カラフルな羽のトキなら、順化訓練を経て佐渡の空を飛んでいる新規放鳥のトキです!
2020年03月17日お洒落な鳥は電線に
佐渡 近藤陽子
皆様、こんにちは。
佐渡自然保護官事務所の近藤です。
先日、トキのモニタリングを終えて事務所に戻る途中、見慣れない鳥が電線にとまっていました。ムクドリくらいの大きさですが、顔に赤みがあるように見え、飛び方もムクドリとは違います。
双眼鏡を向けてみると、なんと!「キレンジャク」の群れ!
佐渡では毎年、秋から春にかけて飛来する冬鳥ですが、私は見たことがありませんでした。佐渡6年度目にしてようやく出会えたキレンジャクでした。

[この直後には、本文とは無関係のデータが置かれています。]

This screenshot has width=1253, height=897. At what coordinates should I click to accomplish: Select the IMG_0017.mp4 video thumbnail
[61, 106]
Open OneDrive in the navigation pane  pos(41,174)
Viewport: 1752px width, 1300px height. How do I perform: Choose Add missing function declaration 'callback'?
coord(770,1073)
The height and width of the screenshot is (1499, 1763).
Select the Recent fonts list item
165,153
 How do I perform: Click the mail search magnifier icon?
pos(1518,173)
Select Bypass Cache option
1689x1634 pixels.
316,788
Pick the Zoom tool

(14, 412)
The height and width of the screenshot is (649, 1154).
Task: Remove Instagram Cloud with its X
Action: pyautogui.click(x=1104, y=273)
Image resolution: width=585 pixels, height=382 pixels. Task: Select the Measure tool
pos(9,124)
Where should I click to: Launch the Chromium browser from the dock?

すらっと伸びた冠羽、顔には黒マスク、翼には黄色と赤のアクセント。羽毛感のないつるりとした体。
図鑑で見るたびに、洗練されたお洒落な鳥だなあ、一度見てみたいなあ、と思っていましたが、まさか電線を見たらとまっているとは。簡単に見つけられたことに拍子抜けしてしまい、なんだかおかしくて笑ってしまいました。
お洒落な鳥は、スズメやムクドリのように、普通に電線にとまっていました。
翌日、同じ場所を通ったら、尾羽の先が黄色のキレンジャクに加え、赤色をした「ヒレンジャク」も複数入っている40羽ほどの群れが電線にとまっていました。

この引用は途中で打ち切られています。